Bug zappers are electronic devices that attract insects with fluorescent light. Once the insect is close enough, it is electrocuted by the flow of electricity inside. This produces a ‘zzz’ sound, thereby resulting in the name ‘zapper’ for the device. Many people find insect zappers very convenient for use on picnics and camping trips in the summer. However, there may be more drawbacks to these devices than there are advantages.

Contamination of Air and Food

As insects are electrocuted in the bug zapper, their bodies burst. This results in scattering of intestinal parts and fluids from the insects around a wide area, resulting in pollution and spread of deadly bacteria and viruses. As we all know, most insects, particularly mosquitoes and flies, are carriers of several potentially dangerous bacteria. The bug zapper kills the insect, but not the bacteria or the viruses, which are released freely into the surrounding air. This mist, composed of insect parts and bacteria, is inhaled by people nearby. If bug zappers are used near areas where food is prepared, these particles end up in the food, and cause more health problems. You must therefore avoid use of insect zappers inside tents while camping, and near outdoor cooking areas. It is advisable to restrict use of electronic bug killers inside your home as well, to avoid splattering the walls and surfaces with insect body parts. Bug zappers that have scatter-proof designs are made to minimize the spread of this disease-causing mist.

Harm to the Ecosystem

Most people buy bug zappers with the primary intention of killing mosquitoes. However, the truth is that mosquitoes are not attracted to the fluorescent light that is used in a majority of the bug zappers. Many other insects, which are harmless to humans and beneficial to the environment, are electrocuted. Most of the insects trapped and killed are those that help pollination, control the population of pests, or form the diet of birds. A scientific study found that among the insects killed by the use of bug zappers, less than 0.5% were mosquitoes.
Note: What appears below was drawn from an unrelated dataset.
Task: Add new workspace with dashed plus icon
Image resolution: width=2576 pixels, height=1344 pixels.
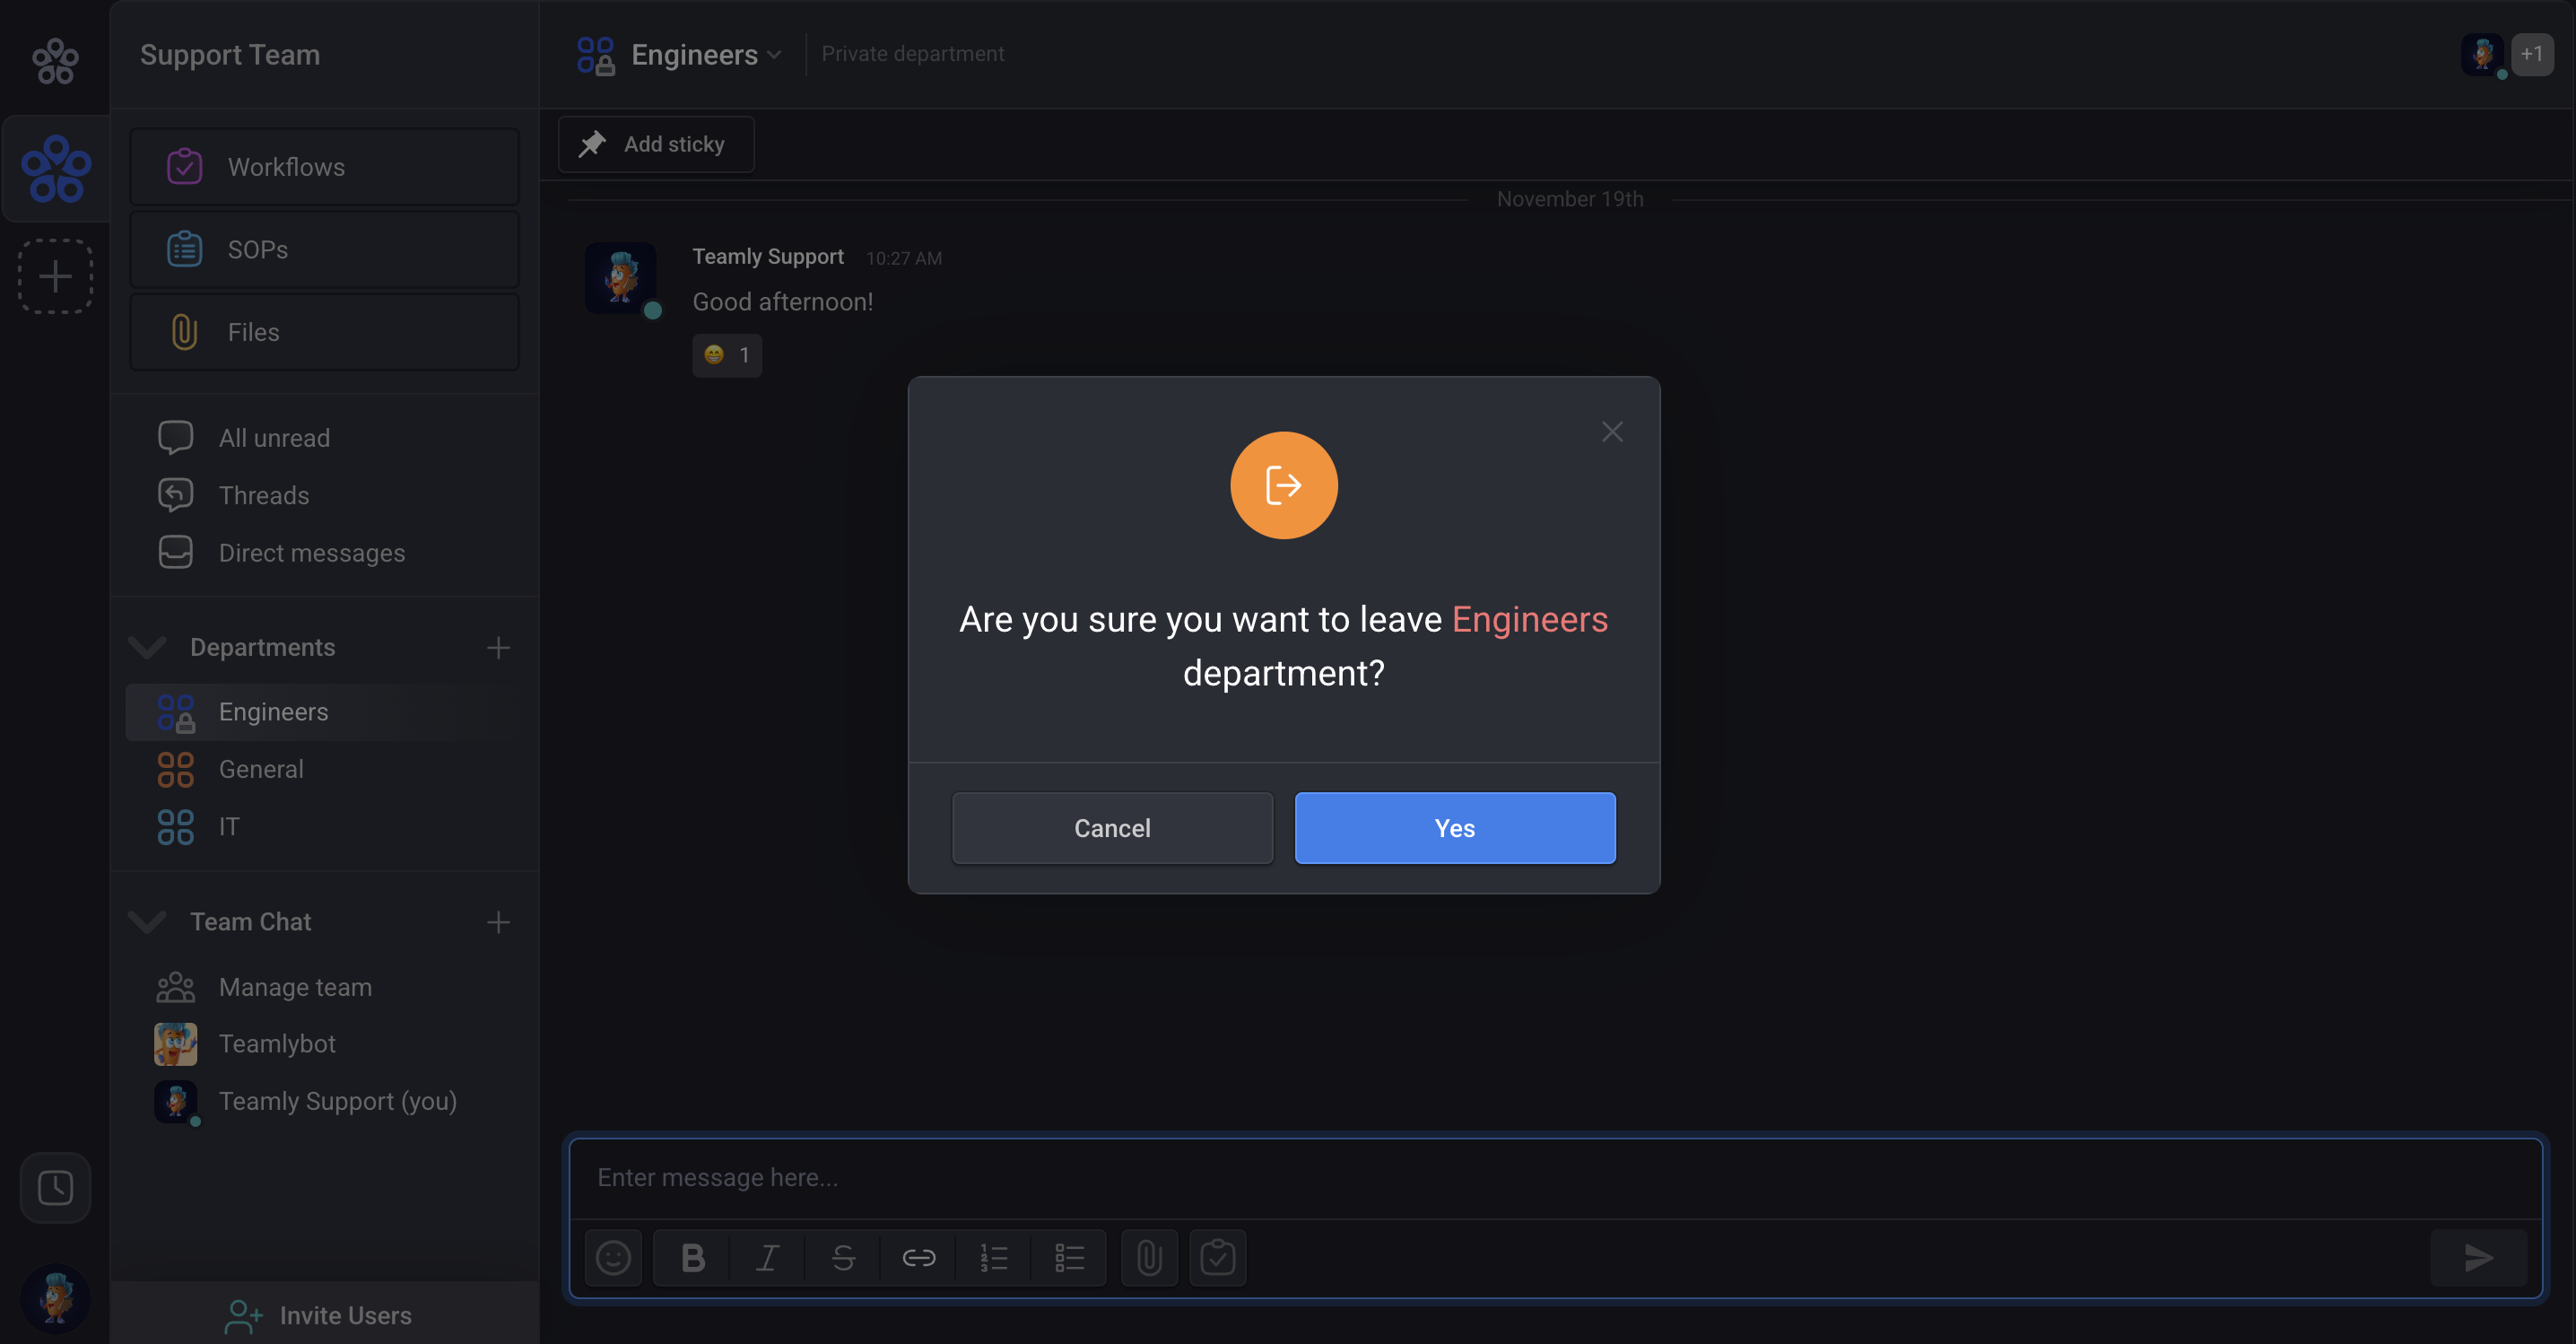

Ineffective Against Mosquitoes

Mosquitoes are primarily attracted by the carbon-dioxide and moisture we emit during respiration and through sweating. Most bug zappers are therefore ineffective in attracting mosquitoes. As a result, newer bug zappers are using a mixture of carbon-dioxide and other chemicals to try and attract mosquitoes.

Attracts More Insects

Bug zappers primarily attract insects and you end up with many more insects in the vicinity than you would have had without a bug zapper. Most of these insects that travel from neighboring areas, attracted by the fluorescent light or the chemicals used, do not go close enough to the trap. Mosquitoes on their way to the trap may just halt to feed on human blood, or they may settle down on plants and trees nearby.

Collection of Insect Body Parts

The insect zapper collects some of the body parts of the insects that have been electrocuted. These body parts and fluids contain disease-causing bacteria, which can infect people. It is important to clean the insect zapper regularly to avoid the spread of diseases.